* **Requirements**: Copy out every one of the rows below word for word, leaving out the pictures.

* **The data**:

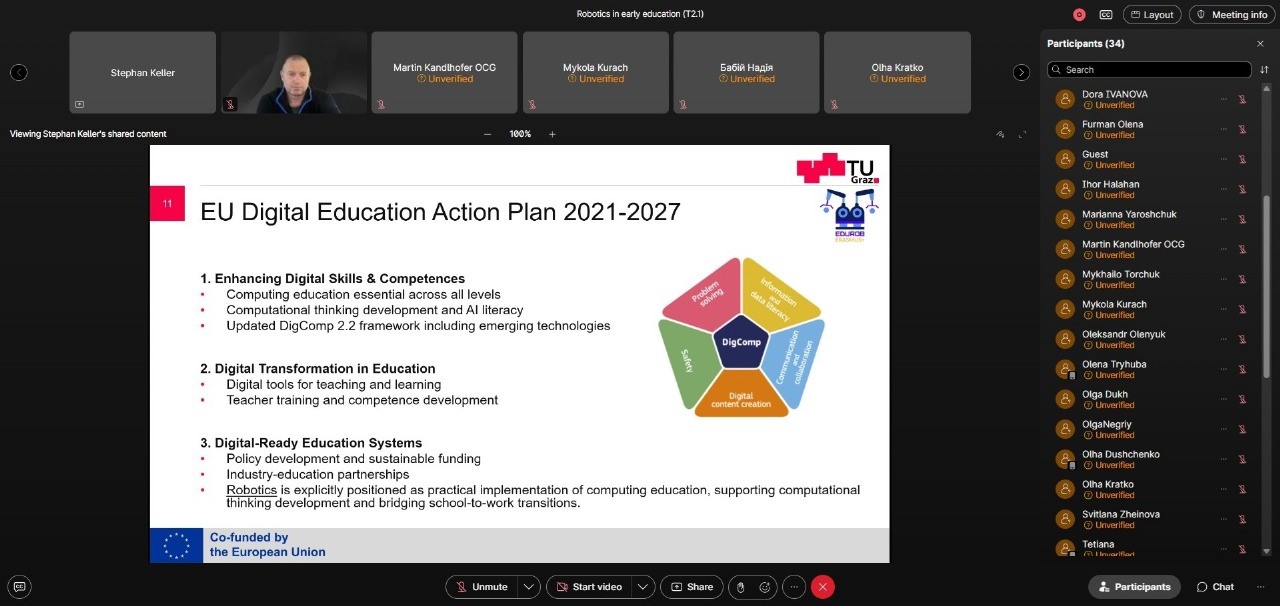The image size is (1280, 606).
Task: Leave the meeting with the red X button
Action: (822, 587)
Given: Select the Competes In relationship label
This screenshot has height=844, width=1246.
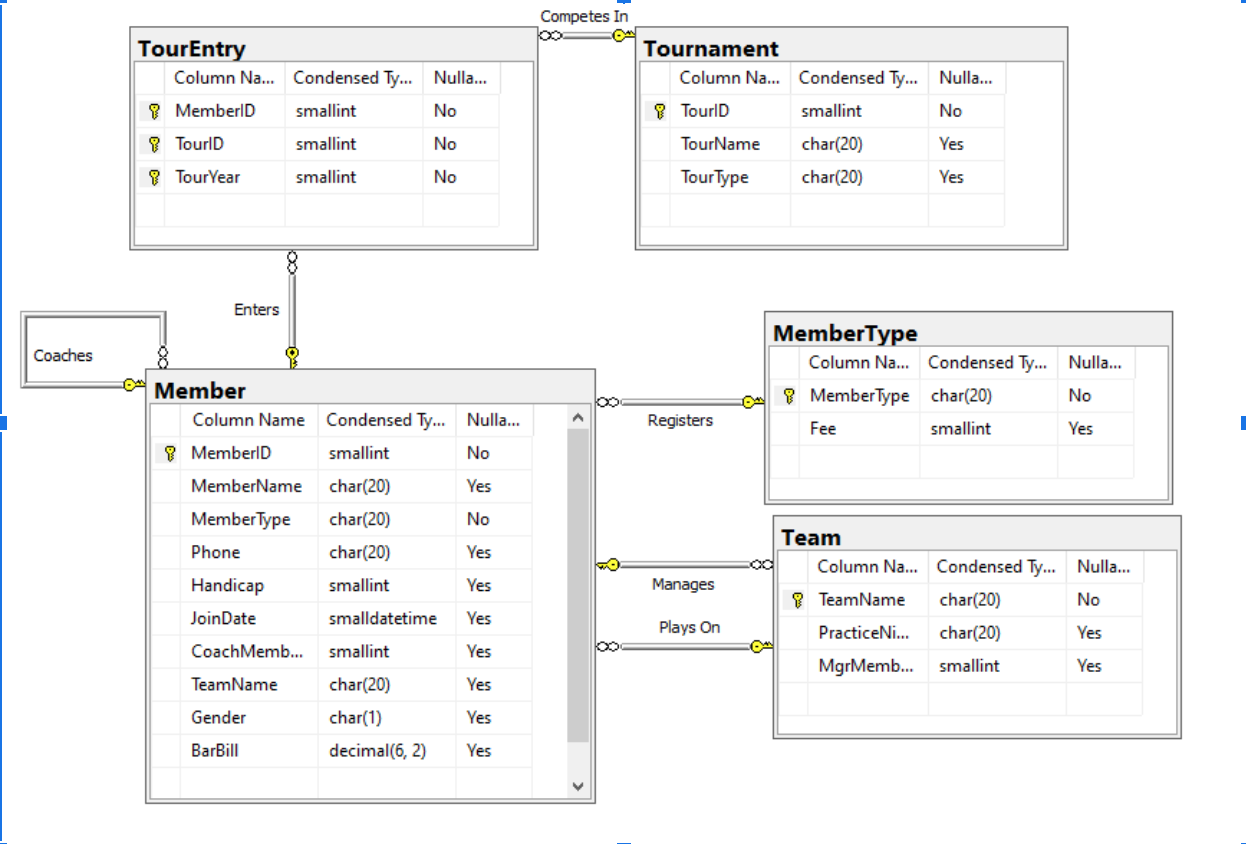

* **The completed task**:
The image size is (1280, 606).
Task: Leave the meeting with the red X button
Action: (822, 587)
Given: Select the Competes In relationship label
This screenshot has height=844, width=1246.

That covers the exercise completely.